Nous trouvons dans le Journal de J. Michelet une scène plus humble, mais non moins touchante, et dont la place est naturellement marquée ici. Il s'agit des concierges de la maison qu'il habitait alors, et il rapporte avec émotion ce dont il fut, un soir, le témoin invisible et discret.

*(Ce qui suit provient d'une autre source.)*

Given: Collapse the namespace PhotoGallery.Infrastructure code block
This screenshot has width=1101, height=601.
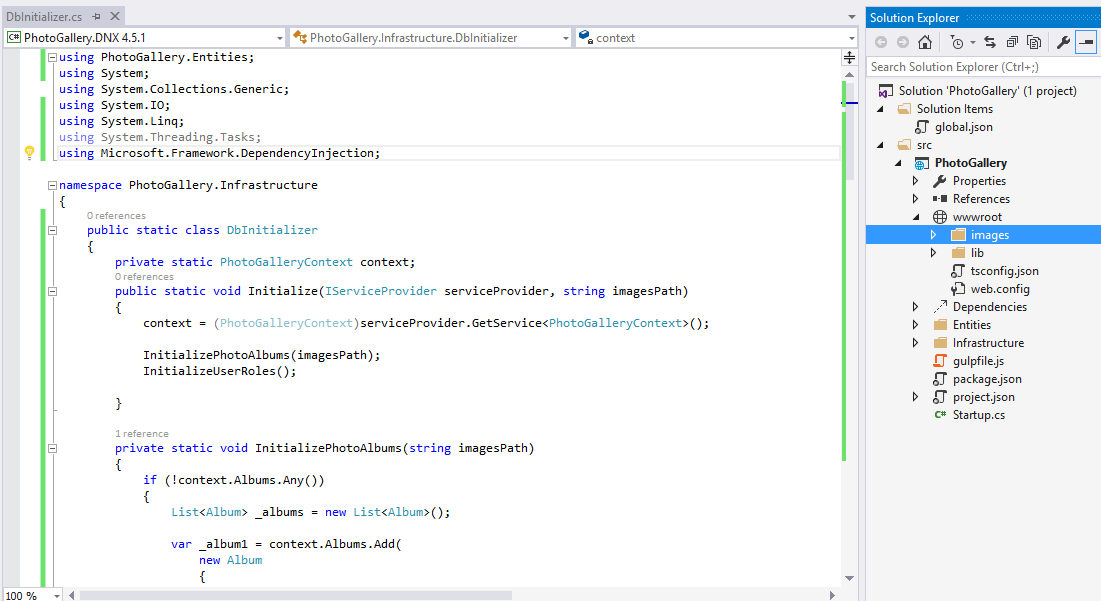Looking at the screenshot, I should point(51,185).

«Le mari travaille tout le jour au dehors. Elle, garde la loge, surveille le va-et-vient des locataires, répond aux questions des survenants, soigne le ménage et l'enfant encore trop jeune pour aller à l'école. Ce soir-là donc, le mari me précédait de quelques pas. La nuit tombait. Il entre dans la loge éclairée par un beau feu de cheminée, et jette, avec sa casquette, ce mot bref: «Me voilà!» C'est tout son salut: ni mollesse, ni sensiblerie, et pourtant, que de choses tendres pour les siens, dans ces deux mots: «Me voilà!» Cela voulait dire: «Enfin, je vous retrouve, vous, et ma maison!» Cet homme, évidemment, a connu la tristesse des repas solitaires, ces repas,—j'en sais quelque chose,—où le miel même garderait une saveur amère. On sentait sa joie que ce temps fût passé pour ne plus revenir. L'enfant s'était emparé de ses genoux, et, de ses petites mains, caressait sa rude barbe. Elle, bien plus affinée que lui visiblement, était sa fête. Elle allait et venait de la cheminée à la table. Il y avait de la grâce dans ses moindres mouvements. Cette jolie scène d'intérieur m'a rappelé le vers d'Horace: Mulier pudica exstrua lignis vetustis focum sacrum sub adventum viri lassi.»
Ainsi rien n'égale le contentement de la vie à deux, lorsque les époux, par une étude qui leur doit être chère, par des sacrifices mutuels que l'amour rend faciles et doux, sont arrivés à élaguer les causes d'aigreur et de dissentiment, et se sont fondus l'un dans l'autre jusqu'à réaliser ce qu'il y a de profond dans ce mot, si souvent dit à la légère, être unis.
Un poète délicat a donné avec une grâce pénétrante l'impression de ce sentiment exquis dans un sonnet qui mérite de rester à côté de celui qui a seul fait jusqu'ici surnager le nom de Félix Arvers.
J'avais toujours rêvé le bonheur en ménage,
Comme un port où le cœur, trop longtemps agité,
Vient trouver, à la fin d'un long pèlerinage,
Un dernier jour de calme et de sérénité.